Here's a rundown of the accident history along the South Lawrence Trafficway. The list is the most recent compiled by the Kansas Department of Transportation and does not include recent fatality accidents:
- 2007: 52 accidents, 10 of which injured 15 people.
- 2006: 37 accidents, 13 of which injured 19 people.
- 2005: 46 accidents, nine of which injured 17 people.
- 2004: 29 accidents, two of which injured five people. One person died in one accident.
- 2003: 37 accidents, five of which injured 10 people. One person died in one accident.
Kansas Highway Patrol troopers will be lining up Saturday to encourage safe arrival and departure for fans at the annual Sunflower Showdown.
To hear Lt. Robert Baker tell it, the growing roster of highly trained professionals - outfitted with high-speed equipment and impossible-to-miss uniforms - will be serving as attentive traffic referees, working to ensure everyone plays by the rules and avoids avoidable inconveniences, injury or even death.
"There will be extra patrol over there and, believe me, it will be noticeable," said Baker, a Topeka-based supervisor who works on such Roving Aggressive Violation Enforcement, or RAVE, patrols. "If they see a blue uniform out there, it kind of gets their attention: 'I want to do the right thing.' 'I don't want to get stopped.' "
The upcoming RAVE, which coincides with the Kansas-Kansas State football game at Memorial Stadium, is part of a coordinated game plan to boost on-road safety in an area where recent accidents have caught officials by surprise.
Four people have died in three crashes since Oct. 20 along Kansas Highway 10, a run that has spurred government responses as officials await results of investigations into the accidents' causes:
¢ This week, the highway patrol mandated that its on-duty troopers in Franklin and Douglas counties spend at least two hours of each shift on K-10. Of particular focus is the South Lawrence Trafficway, which connects the Kansas Turnpike and the Farmers Turnpike northwest of Lawrence with Iowa Street at the southern end of town.
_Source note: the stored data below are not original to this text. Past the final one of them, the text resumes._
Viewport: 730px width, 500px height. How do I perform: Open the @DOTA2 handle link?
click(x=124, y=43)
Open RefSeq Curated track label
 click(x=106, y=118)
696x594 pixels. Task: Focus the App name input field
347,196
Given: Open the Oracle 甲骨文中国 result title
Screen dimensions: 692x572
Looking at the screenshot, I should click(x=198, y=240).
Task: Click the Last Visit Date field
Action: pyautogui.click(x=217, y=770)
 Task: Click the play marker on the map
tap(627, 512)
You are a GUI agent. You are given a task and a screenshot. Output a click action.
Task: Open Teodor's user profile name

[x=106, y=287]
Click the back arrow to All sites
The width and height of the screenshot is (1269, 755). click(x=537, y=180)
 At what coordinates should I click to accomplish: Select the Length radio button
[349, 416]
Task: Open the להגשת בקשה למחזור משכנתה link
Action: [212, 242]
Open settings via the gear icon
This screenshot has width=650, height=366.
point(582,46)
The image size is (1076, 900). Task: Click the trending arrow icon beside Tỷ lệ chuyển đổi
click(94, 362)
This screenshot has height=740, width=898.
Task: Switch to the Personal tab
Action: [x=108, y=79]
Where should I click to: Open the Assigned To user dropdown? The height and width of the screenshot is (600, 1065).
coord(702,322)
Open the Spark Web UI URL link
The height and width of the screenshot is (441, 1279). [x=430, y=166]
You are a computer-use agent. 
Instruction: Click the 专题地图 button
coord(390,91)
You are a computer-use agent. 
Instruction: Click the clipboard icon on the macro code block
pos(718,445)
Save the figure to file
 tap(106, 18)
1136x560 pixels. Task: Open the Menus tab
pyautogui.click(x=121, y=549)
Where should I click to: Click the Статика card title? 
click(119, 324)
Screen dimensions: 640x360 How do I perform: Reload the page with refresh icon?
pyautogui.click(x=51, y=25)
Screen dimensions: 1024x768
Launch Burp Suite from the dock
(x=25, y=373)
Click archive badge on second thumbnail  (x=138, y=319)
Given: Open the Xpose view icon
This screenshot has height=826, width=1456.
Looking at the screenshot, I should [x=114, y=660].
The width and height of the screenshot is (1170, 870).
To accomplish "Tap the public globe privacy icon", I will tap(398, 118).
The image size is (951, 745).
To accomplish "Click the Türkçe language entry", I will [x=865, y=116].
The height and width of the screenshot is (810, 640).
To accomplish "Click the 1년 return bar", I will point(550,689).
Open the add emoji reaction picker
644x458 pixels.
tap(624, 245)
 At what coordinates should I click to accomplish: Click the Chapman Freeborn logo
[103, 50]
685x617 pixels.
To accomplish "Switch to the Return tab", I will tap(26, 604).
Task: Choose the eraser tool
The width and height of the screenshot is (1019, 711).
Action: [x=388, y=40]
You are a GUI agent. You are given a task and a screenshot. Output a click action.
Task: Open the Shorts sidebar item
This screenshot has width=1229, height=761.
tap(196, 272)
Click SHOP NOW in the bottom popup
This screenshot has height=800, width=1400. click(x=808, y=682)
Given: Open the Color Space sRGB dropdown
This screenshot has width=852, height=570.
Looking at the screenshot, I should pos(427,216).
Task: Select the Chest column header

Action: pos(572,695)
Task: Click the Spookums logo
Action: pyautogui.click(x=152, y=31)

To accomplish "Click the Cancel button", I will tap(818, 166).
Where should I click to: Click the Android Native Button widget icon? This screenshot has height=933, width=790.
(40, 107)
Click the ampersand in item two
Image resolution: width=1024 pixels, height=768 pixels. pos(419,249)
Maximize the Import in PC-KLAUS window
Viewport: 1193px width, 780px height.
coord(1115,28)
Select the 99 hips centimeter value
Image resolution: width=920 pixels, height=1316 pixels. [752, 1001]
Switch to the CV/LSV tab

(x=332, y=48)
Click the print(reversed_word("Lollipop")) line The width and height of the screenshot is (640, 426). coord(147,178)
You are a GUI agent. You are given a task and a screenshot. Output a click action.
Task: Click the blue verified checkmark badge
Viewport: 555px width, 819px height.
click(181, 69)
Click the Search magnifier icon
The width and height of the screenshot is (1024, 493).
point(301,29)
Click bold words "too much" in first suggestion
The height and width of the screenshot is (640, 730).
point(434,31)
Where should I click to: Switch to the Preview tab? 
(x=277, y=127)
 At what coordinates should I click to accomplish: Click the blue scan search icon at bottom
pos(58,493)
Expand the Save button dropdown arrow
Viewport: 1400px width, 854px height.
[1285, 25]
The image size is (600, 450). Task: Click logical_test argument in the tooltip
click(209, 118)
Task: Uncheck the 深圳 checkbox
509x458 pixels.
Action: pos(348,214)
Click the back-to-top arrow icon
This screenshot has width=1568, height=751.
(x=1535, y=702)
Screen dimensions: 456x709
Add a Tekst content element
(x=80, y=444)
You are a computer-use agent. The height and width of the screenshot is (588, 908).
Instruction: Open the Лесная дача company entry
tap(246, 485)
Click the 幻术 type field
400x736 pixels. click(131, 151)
Troopers from other areas of the state are being offered overtime to step up patrols along K-10.
¢ The Kansas Department of Transportation, in addition to financing the troopers' overtime patrols on K-10, is investigating the potential for physical changes to make the trafficway safer. In 2004 the department added signs along some areas of the trafficway, in response to a safety audit. Now engineers are looking at other potential changes - installing rumble strips down the two-lane highway's centerline, for example - that could make a difference.
Even one fatality accident along the trafficway would be unusual, said Kim Qualls, a KDOT spokeswoman. That there have been two in recent weeks - the other occurred on K-10 near Eudora - demands that engineers and others take a detailed look at options.
"You want to address it and see if there's anything that can be done," Qualls said.
Technical Trooper Edna Buttler, who used to have Douglas County as part of her patrol area, said that the Douglas-Franklin County region typically had three or four troopers on patrol at any given time. Additional troopers are being encouraged to accept overtime to bolster the patrol's presence on the entire stretch of K-10.
"We're human. We can't prevent everything from happening," Buttler said. "There's always someone who has to make that last cell phone call, or be asleep, or leave the road for whatever reason and cross the line and have and accident.
"We hope that the increased officer patrol will help lead to preventing those accidents."